* Excerpt
21 October 2014

Stay home, then


Jim Yardley has an article in The New York Times about people not making it to their intended destination:
On the last morning, only four of the survivors remained. Two sets of Palestinian brothers, exhausted and adrift in the Mediterranean beneath a blazing white sun. The Awadallah brothers were delirious. Mohammed saw vampires rising from the waves. Ibrahim kept removing his life jacket, imagining himself at home in Gaza, changing his clothes.
Nearby, Mamoun Doghmosh, 27, propped up his younger brother, Amin, 24, who was weak and hallucinating. Nearly four days had passed since their overcrowded migrant boat had capsized on 9 September 2014, after being rammed by another vessel following an apparent quarrel between smugglers.
At least three hundred people trying to reach Europe are estimated to have died in one of the Mediterranean’s worst disasters. For those few who survived, an enduring memory would be the ruthlessness of the smugglers, who extorted money during the land journey out of Gaza and then mocked the migrants as they flailed in the water.

* Exercise instructions
a. According to the post about the migrant boat, on what date did the overcrowded boat capsize?
b. Continue the post about the migrant boat from the point where it stops.
The material after this point has no connection to the post about the migrant boat.

* Supplied data

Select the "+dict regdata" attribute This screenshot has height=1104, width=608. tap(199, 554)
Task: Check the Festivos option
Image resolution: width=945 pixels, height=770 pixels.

* Answer list
a. 9 September 2014

b.
“They wanted to kill us,” said Mohammed Awadallah, 23. “They started circling us, laughing at us.”
Today, the business of smuggling refugees and migrants across the Mediterranean into Europe has become a hugely profitable, if deadly, enterprise, with more than three thousand people believed to have died so far this year. One United Nations official estimated that, in 2014, smugglers on those routes would gross more than a billion dollars, with sophisticated operations that sometimes overlap with criminal gangs who traffic in arms and drugs.
For Europe, the enormous influx of migrants and refugees has stirred both sympathy and resentment, while presenting a policy conundrum: the humanitarian imperative of rescuing the desperate at sea versus the economic and political burden of absorbing them.
With illegal migration very likely to keep growing, one question is whether to expand legal migration. With policing in disarray along the North African coastline, the smuggling networks are thriving. “It is a huge coastline and next to impossible to patrol all of it,” said Masood Karimipour, regional representative in Cairo, Egypt for the United Nations Office on Drugs and Crime for the Middle East and North Africa. “It’s only going to get worse with the dislocation of people.”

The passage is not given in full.